» **What you should do**: The answer is a single number: the count of lines below in which the word "height" appears.

» **Exercise material**:

§ §

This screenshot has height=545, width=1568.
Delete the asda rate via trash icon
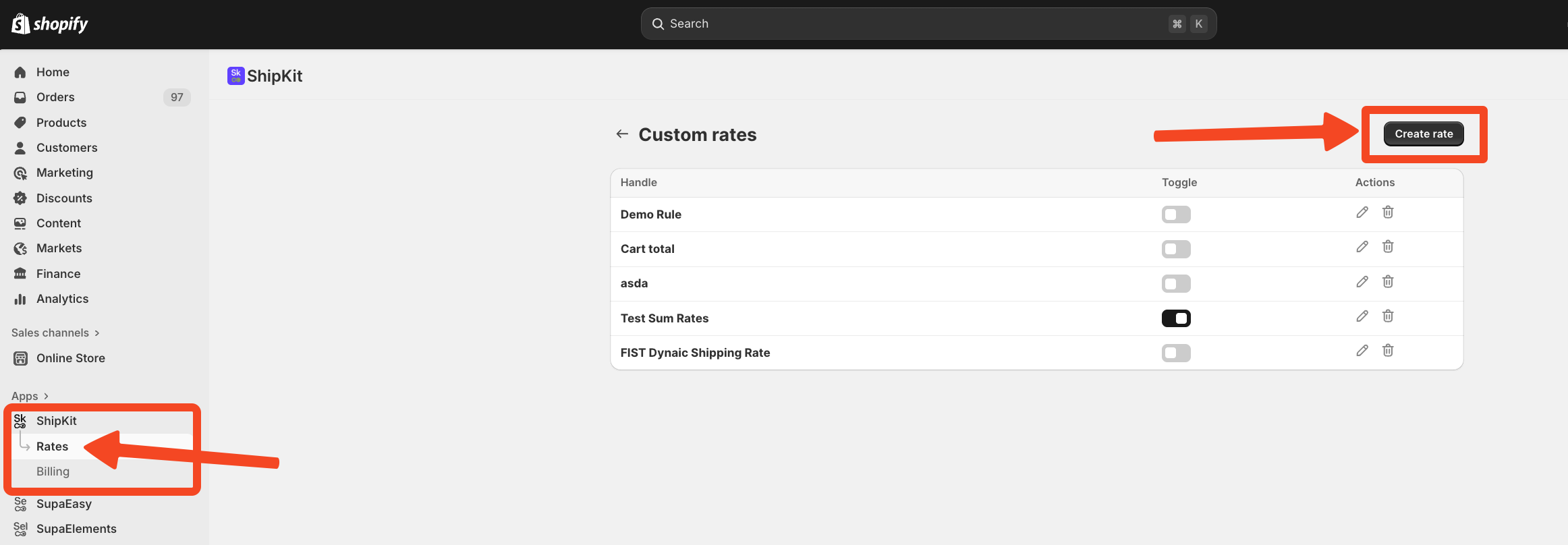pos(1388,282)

§ §

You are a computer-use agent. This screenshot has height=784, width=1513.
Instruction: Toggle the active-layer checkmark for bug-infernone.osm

§ §

» **Output for this exercise**: 2